Transforming the food system is no longer optional
In this energising blog piece our MSc Regnerative Food, Farming and Enterprise lecturer, Dr Nathan Einbinder, blogs about the current food price rises, their causes and the systemic issues they expose, and argues that this moment of crisis can and must be a catalyst for real change across the sector.
Henri’s Field, an experimental agroforestry growing space on the Dartington estate run by Schumacher College.
We’ve all read about it in the news and felt it in our pocketbooks. The price of food – along with nearly all our living expenses – are on the rise, and fast. According to The Guardian, the cost of basic staples has risen by nearly ten percent in one month. The culprit? Volatile oil and gas prices, which affect nearly everything (fertilizer included), along with disruptions in supply chains due to climate change and the war in the Ukraine.

SUPPLIED MATERIAL
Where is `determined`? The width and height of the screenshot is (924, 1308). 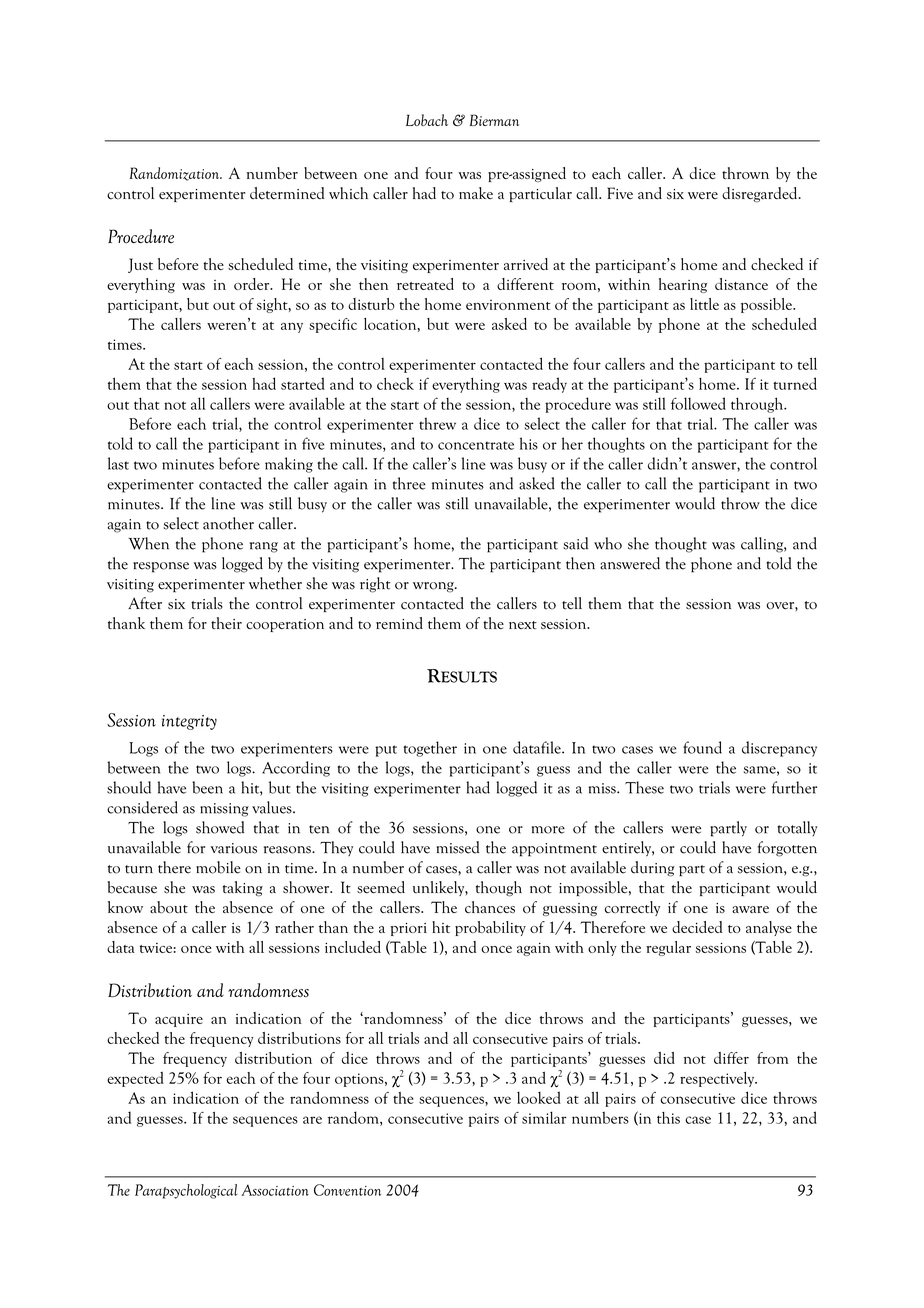 determined is located at coordinates (287, 193).
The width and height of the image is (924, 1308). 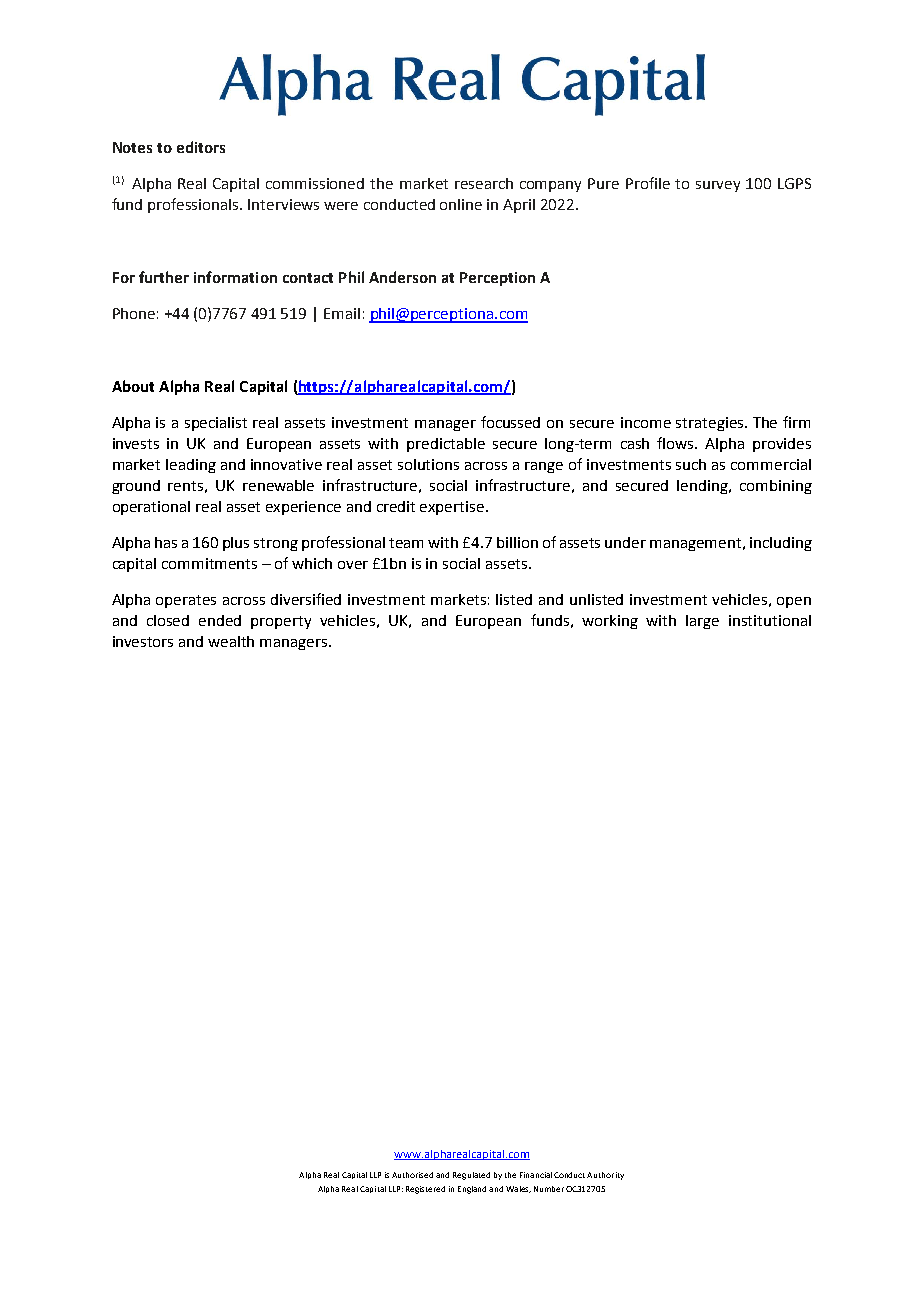 What do you see at coordinates (412, 1175) in the image?
I see `Authorised` at bounding box center [412, 1175].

TASK TO COMPLETE
Reproduce the passage of the blog piece on transforming the food system, starting with "Transforming the food" and going on through "across the sector.", swapping "catalyst" for "trigger".

WRITTEN ANSWER
Transforming the food system is no longer optional
In this energising blog piece our MSc Regnerative Food, Farming and Enterprise lecturer, Dr Nathan Einbinder, blogs about the current food price rises, their causes and the systemic issues they expose, and argues that this moment of crisis can and must be a trigger for real change across the sector.